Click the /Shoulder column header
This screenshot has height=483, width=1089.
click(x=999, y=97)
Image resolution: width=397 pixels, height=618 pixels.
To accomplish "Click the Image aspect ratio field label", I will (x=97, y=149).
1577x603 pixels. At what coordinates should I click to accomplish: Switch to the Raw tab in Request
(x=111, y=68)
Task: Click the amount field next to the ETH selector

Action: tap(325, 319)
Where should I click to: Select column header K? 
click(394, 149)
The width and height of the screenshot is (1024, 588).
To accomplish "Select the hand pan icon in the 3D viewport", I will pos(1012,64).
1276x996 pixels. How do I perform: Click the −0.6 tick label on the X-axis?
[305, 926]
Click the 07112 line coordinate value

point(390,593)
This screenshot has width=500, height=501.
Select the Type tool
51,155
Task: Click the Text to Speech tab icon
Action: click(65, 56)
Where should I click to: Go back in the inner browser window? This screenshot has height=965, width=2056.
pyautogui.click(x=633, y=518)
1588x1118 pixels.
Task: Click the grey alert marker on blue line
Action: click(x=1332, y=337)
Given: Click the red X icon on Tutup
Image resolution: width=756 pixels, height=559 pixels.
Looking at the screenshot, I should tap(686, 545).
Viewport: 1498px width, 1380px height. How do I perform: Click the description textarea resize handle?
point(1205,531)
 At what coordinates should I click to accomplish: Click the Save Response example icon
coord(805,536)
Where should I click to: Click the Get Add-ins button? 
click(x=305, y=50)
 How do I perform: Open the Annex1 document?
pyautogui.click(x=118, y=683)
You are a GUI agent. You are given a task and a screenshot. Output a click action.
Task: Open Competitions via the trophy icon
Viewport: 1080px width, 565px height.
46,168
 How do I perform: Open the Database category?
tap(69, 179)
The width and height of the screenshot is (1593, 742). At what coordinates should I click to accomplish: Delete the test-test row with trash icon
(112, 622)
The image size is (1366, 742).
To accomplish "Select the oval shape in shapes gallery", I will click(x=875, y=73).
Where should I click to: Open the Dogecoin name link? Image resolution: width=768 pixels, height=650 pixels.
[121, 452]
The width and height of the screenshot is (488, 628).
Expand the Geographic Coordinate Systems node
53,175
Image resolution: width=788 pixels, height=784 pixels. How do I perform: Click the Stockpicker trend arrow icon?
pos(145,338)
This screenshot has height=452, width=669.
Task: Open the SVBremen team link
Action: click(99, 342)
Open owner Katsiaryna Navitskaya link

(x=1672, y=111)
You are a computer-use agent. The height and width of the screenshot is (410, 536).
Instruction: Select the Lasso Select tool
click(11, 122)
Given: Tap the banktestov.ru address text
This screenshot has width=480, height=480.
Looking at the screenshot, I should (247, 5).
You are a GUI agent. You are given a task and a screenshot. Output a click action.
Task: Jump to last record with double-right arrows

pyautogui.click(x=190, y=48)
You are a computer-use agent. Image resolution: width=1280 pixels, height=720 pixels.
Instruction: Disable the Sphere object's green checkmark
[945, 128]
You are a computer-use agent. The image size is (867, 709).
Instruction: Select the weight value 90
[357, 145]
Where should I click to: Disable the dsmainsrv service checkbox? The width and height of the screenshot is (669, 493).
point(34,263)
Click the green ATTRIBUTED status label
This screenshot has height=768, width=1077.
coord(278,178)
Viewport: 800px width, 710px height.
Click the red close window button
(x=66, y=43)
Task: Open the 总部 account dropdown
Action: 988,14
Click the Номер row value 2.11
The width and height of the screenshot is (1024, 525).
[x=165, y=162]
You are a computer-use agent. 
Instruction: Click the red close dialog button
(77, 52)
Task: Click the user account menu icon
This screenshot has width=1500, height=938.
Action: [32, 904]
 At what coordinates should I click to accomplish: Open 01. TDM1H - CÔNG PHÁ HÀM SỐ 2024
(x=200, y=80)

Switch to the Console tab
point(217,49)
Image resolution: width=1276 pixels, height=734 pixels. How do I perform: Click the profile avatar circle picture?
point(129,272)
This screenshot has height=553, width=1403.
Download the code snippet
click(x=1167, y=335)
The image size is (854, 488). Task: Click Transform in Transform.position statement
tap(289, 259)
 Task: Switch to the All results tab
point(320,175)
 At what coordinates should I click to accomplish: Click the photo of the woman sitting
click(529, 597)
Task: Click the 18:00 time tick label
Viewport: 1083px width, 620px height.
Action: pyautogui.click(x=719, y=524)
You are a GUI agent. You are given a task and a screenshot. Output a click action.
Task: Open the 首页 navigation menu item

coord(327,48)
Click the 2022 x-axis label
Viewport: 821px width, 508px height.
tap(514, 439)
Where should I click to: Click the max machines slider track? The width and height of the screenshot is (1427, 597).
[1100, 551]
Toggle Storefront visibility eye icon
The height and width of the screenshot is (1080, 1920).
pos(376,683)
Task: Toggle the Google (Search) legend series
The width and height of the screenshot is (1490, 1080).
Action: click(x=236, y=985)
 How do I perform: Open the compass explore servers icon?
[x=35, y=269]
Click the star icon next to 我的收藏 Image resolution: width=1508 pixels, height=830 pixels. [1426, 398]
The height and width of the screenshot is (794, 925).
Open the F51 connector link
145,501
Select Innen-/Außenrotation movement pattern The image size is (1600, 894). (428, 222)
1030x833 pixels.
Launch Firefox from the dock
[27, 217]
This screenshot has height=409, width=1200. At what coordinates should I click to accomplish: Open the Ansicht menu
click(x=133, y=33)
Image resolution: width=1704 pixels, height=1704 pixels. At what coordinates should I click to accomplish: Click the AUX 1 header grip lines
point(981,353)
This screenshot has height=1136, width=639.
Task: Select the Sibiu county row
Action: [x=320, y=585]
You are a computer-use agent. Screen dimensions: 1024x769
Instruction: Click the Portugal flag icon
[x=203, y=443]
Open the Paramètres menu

§ Task statement
Nothing in the entries should be skipped. Output them all exactly.

§ Problem solution
Click the /Shoulder column header
This screenshot has height=483, width=1089.
click(x=999, y=97)
Image resolution: width=397 pixels, height=618 pixels.
To accomplish "Click the Image aspect ratio field label", I will (x=97, y=149).
1577x603 pixels. At what coordinates should I click to accomplish: Switch to the Raw tab in Request
(x=111, y=68)
Task: Click the amount field next to the ETH selector

Action: tap(325, 319)
Where should I click to: Select column header K? 
click(394, 149)
The width and height of the screenshot is (1024, 588).
To accomplish "Select the hand pan icon in the 3D viewport", I will pos(1012,64).
1276x996 pixels. How do I perform: Click the −0.6 tick label on the X-axis?
[305, 926]
Click the 07112 line coordinate value

point(390,593)
This screenshot has width=500, height=501.
Select the Type tool
51,155
Task: Click the Text to Speech tab icon
Action: click(65, 56)
Where should I click to: Go back in the inner browser window? This screenshot has height=965, width=2056.
pyautogui.click(x=633, y=518)
1588x1118 pixels.
Task: Click the grey alert marker on blue line
Action: click(x=1332, y=337)
Given: Click the red X icon on Tutup
Image resolution: width=756 pixels, height=559 pixels.
Looking at the screenshot, I should tap(686, 545).
Viewport: 1498px width, 1380px height. How do I perform: Click the description textarea resize handle?
point(1205,531)
 At what coordinates should I click to accomplish: Click the Save Response example icon
coord(805,536)
Where should I click to: Click the Get Add-ins button? 
click(x=305, y=50)
 How do I perform: Open the Annex1 document?
pyautogui.click(x=118, y=683)
You are a GUI agent. You are given a task and a screenshot. Output a click action.
Task: Open Competitions via the trophy icon
Viewport: 1080px width, 565px height.
46,168
 How do I perform: Open the Database category?
tap(69, 179)
The width and height of the screenshot is (1593, 742). At what coordinates should I click to accomplish: Delete the test-test row with trash icon
(112, 622)
The image size is (1366, 742).
To accomplish "Select the oval shape in shapes gallery", I will click(x=875, y=73).
Where should I click to: Open the Dogecoin name link? Image resolution: width=768 pixels, height=650 pixels.
[121, 452]
The width and height of the screenshot is (488, 628).
Expand the Geographic Coordinate Systems node
53,175
Image resolution: width=788 pixels, height=784 pixels. How do I perform: Click the Stockpicker trend arrow icon?
pos(145,338)
This screenshot has height=452, width=669.
Task: Open the SVBremen team link
Action: click(99, 342)
Open owner Katsiaryna Navitskaya link

(x=1672, y=111)
You are a computer-use agent. The height and width of the screenshot is (410, 536).
Instruction: Select the Lasso Select tool
click(11, 122)
Given: Tap the banktestov.ru address text
This screenshot has width=480, height=480.
Looking at the screenshot, I should (247, 5).
You are a GUI agent. You are given a task and a screenshot. Output a click action.
Task: Jump to last record with double-right arrows

pyautogui.click(x=190, y=48)
You are a computer-use agent. Image resolution: width=1280 pixels, height=720 pixels.
Instruction: Disable the Sphere object's green checkmark
[945, 128]
You are a computer-use agent. The image size is (867, 709).
Instruction: Select the weight value 90
[357, 145]
Where should I click to: Disable the dsmainsrv service checkbox? The width and height of the screenshot is (669, 493).
point(34,263)
Click the green ATTRIBUTED status label
This screenshot has height=768, width=1077.
coord(278,178)
Viewport: 800px width, 710px height.
Click the red close window button
(x=66, y=43)
Task: Open the 总部 account dropdown
Action: 988,14
Click the Номер row value 2.11
The width and height of the screenshot is (1024, 525).
[x=165, y=162]
You are a computer-use agent. 
Instruction: Click the red close dialog button
(77, 52)
Task: Click the user account menu icon
This screenshot has width=1500, height=938.
Action: [32, 904]
 At what coordinates should I click to accomplish: Open 01. TDM1H - CÔNG PHÁ HÀM SỐ 2024
(x=200, y=80)

Switch to the Console tab
point(217,49)
Image resolution: width=1276 pixels, height=734 pixels. How do I perform: Click the profile avatar circle picture?
point(129,272)
This screenshot has height=553, width=1403.
Download the code snippet
click(x=1167, y=335)
The image size is (854, 488). Task: Click Transform in Transform.position statement
tap(289, 259)
 Task: Switch to the All results tab
point(320,175)
 At what coordinates should I click to accomplish: Click the photo of the woman sitting
click(529, 597)
Task: Click the 18:00 time tick label
Viewport: 1083px width, 620px height.
Action: pyautogui.click(x=719, y=524)
You are a GUI agent. You are given a task and a screenshot. Output a click action.
Task: Open the 首页 navigation menu item

coord(327,48)
Click the 2022 x-axis label
Viewport: 821px width, 508px height.
tap(514, 439)
Where should I click to: Click the max machines slider track? The width and height of the screenshot is (1427, 597).
[1100, 551]
Toggle Storefront visibility eye icon
The height and width of the screenshot is (1080, 1920).
pos(376,683)
Task: Toggle the Google (Search) legend series
The width and height of the screenshot is (1490, 1080).
Action: click(x=236, y=985)
 How do I perform: Open the compass explore servers icon?
[x=35, y=269]
Click the star icon next to 我的收藏 Image resolution: width=1508 pixels, height=830 pixels. [1426, 398]
The height and width of the screenshot is (794, 925).
Open the F51 connector link
145,501
Select Innen-/Außenrotation movement pattern The image size is (1600, 894). (428, 222)
1030x833 pixels.
Launch Firefox from the dock
[27, 217]
This screenshot has height=409, width=1200. At what coordinates should I click to accomplish: Open the Ansicht menu
click(x=133, y=33)
Image resolution: width=1704 pixels, height=1704 pixels. At what coordinates should I click to accomplish: Click the AUX 1 header grip lines
point(981,353)
This screenshot has height=1136, width=639.
Task: Select the Sibiu county row
Action: [x=320, y=585]
You are a computer-use agent. Screen dimensions: 1024x769
Instruction: Click the Portugal flag icon
[x=203, y=443]
Open the Paramètres menu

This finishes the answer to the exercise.